Mathis died Oct. 13 of natural causes at his home in South Barrington, Ill., said his family.
Jack Mathis Advertising, which Mathis founded in Chicago in 1956, specialized in industrial advertising. The agency later designed the logo for the Chicago Bulls, for whom Mathis spent two seasons assisting Coach John "Red" Kerr in the late 1960s.
Mathis had played basketball as an advertising major at Florida State University in the 1950s, and beginning in the 1957-58 season, he organized, played with and coached the Jamaco Saints in Chicago, one of the nation's leading amateur basketball teams. He also directed the 1959 Pan American Games, which were held in Chicago, and was named to the 1968 U.S. Olympic Basketball Committee.
By then, he was pursuing his other passion: the Republic serials and westerns he had watched at a local movie house every Saturday afternoon as a boy growing up in La Porte, Ind., in the 1930s and '40s.
Reacquainted with the studio's old cliffhangers via 16-millimeter prints for home viewing, Mathis originally planned to write and publish brochures about the Republic serials, owned by National Telefilm Associates.
But after gaining access to the Republic film library and studio files and interviewing actors, directors and others connected with the defunct studio, he found the brochure had grown into a 456-page book that weighed nearly 10 pounds.
"Valley of the Cliffhangers," a complete history of Republic's 66 serials, came out in 1975.
As with all of Mathis' Republic Pictures-related books that followed, he published "Valley of the Cliffhangers" himself. But this was no ordinary self-published effort. It was a leather-bound, oversized, artfully designed, lavishly illustrated anthology on high-gloss paper.

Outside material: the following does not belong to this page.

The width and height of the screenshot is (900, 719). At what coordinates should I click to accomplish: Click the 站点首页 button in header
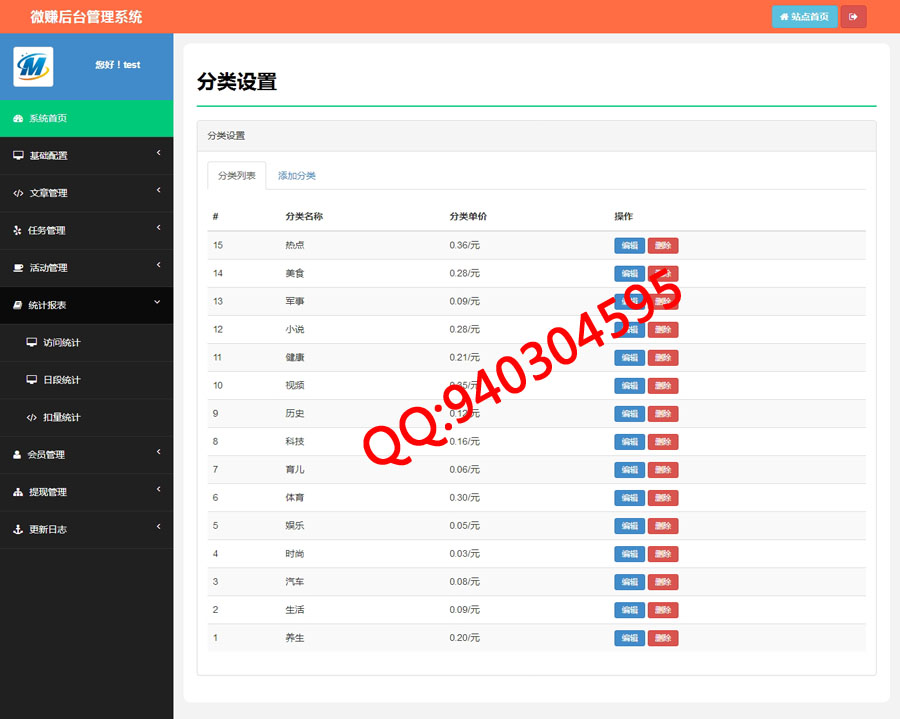pos(804,17)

"Everybody couldn't wait to get a copy," said Boyd Magers, editor and publisher of Western Clippings, a western film publication. "It was just the ultimate treatise on Republic serials; nothing could ever top it."
Magers recalled being amazed at the then-hefty $66 price for "Valley of the Cliffhangers." In recent years, he has seen ads for copies of the out-of-print book selling for $1,500. One copy sold at auction for $3,500.